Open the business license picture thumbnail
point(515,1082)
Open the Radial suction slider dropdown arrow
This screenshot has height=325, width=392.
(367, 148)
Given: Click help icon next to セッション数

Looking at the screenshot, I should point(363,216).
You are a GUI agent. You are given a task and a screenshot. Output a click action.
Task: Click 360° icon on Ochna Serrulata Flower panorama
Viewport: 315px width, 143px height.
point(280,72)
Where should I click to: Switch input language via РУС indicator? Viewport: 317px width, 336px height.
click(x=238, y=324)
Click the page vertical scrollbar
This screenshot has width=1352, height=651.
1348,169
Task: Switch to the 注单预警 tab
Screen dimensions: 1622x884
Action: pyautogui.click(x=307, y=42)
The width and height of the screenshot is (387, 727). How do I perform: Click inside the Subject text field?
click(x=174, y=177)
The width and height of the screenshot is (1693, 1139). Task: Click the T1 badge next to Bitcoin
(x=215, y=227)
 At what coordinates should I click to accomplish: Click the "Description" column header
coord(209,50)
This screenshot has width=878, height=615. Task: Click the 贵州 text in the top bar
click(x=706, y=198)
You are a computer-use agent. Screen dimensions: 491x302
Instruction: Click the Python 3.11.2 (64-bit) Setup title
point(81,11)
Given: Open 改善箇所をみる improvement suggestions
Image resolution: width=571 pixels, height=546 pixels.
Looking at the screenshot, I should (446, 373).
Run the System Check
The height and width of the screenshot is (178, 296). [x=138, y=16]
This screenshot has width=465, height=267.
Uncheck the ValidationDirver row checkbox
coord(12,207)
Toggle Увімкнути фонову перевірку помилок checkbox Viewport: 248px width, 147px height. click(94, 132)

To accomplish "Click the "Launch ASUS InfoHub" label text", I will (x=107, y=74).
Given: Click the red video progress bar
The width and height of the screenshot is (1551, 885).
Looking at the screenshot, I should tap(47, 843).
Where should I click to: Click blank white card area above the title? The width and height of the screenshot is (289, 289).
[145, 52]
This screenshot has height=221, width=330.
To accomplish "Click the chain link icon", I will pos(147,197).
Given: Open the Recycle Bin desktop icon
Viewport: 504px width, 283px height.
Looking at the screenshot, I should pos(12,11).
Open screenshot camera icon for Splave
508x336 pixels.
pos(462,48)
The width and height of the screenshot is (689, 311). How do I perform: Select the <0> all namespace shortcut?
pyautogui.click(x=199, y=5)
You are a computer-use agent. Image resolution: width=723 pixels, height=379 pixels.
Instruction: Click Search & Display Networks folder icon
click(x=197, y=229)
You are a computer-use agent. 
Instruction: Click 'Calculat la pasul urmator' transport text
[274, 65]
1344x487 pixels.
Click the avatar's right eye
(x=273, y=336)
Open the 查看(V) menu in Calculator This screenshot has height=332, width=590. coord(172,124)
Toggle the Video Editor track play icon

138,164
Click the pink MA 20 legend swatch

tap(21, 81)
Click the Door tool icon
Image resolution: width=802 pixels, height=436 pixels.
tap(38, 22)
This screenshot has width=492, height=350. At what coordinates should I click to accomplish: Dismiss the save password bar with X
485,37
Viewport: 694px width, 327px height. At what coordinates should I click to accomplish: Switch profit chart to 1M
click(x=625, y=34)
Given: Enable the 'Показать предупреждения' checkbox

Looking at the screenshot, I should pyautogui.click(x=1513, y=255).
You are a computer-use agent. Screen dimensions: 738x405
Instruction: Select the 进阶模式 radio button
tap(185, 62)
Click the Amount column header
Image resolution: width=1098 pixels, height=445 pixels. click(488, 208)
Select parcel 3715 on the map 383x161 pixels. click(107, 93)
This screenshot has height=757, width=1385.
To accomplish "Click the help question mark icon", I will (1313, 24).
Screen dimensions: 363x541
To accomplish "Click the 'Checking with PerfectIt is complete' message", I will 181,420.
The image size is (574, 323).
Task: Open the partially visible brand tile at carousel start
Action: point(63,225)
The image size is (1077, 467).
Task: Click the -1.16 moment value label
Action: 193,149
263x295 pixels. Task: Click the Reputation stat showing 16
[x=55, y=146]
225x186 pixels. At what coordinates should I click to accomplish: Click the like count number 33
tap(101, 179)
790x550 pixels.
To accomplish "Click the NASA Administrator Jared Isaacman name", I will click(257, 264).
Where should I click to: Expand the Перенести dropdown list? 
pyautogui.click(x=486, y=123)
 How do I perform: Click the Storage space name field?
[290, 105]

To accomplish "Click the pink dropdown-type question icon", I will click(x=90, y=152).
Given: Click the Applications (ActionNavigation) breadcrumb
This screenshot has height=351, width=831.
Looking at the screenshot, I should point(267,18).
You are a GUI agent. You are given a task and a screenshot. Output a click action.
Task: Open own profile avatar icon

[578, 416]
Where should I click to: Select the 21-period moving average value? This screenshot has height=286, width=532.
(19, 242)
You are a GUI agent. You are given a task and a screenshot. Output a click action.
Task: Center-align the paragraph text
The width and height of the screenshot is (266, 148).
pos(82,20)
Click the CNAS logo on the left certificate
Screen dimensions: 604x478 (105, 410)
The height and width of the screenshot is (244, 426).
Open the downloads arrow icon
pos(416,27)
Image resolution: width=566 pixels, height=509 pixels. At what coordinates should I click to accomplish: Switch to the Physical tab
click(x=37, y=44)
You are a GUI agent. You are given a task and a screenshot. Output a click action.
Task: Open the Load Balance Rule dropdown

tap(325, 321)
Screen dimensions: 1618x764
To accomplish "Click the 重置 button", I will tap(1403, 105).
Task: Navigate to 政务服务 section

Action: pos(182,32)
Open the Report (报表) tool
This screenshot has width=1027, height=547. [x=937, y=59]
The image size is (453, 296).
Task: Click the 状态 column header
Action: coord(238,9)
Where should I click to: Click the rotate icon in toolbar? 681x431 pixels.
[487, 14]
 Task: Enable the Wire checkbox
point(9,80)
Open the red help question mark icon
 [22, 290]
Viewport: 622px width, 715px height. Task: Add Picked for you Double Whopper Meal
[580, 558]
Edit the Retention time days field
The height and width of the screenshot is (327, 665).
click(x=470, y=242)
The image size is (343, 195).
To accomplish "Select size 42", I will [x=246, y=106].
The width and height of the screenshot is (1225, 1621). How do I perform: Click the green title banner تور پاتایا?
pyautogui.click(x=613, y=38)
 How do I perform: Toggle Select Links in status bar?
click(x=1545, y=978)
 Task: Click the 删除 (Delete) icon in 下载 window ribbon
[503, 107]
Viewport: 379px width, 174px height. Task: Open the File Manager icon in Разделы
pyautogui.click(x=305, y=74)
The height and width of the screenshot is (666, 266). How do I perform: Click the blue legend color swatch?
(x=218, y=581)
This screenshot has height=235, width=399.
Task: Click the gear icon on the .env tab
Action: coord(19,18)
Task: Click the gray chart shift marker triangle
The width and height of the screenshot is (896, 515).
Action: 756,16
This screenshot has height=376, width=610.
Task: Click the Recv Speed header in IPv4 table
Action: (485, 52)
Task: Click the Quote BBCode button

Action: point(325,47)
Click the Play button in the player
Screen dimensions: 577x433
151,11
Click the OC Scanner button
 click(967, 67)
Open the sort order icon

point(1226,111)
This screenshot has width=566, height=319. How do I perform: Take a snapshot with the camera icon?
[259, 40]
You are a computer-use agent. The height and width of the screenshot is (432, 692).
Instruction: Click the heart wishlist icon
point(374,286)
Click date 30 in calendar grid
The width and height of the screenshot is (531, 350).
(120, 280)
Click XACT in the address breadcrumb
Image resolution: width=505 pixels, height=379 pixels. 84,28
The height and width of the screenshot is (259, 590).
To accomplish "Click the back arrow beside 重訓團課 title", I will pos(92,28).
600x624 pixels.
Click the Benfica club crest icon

________________________

## [ABOUT THIS TASK]
What lines hold the string "computer"? Pick them out of the data.

## [OUTPUT BELOW]
You are a computer-use agent. Screen dimensions: 491x302
You are a computer-use agent. Image resolution: width=723 pixels, height=379 pixels.
You are a computer-use agent. 
You are a computer-use agent. Screen dimensions: 738x405
You are a computer-use agent. The height and width of the screenshot is (432, 692).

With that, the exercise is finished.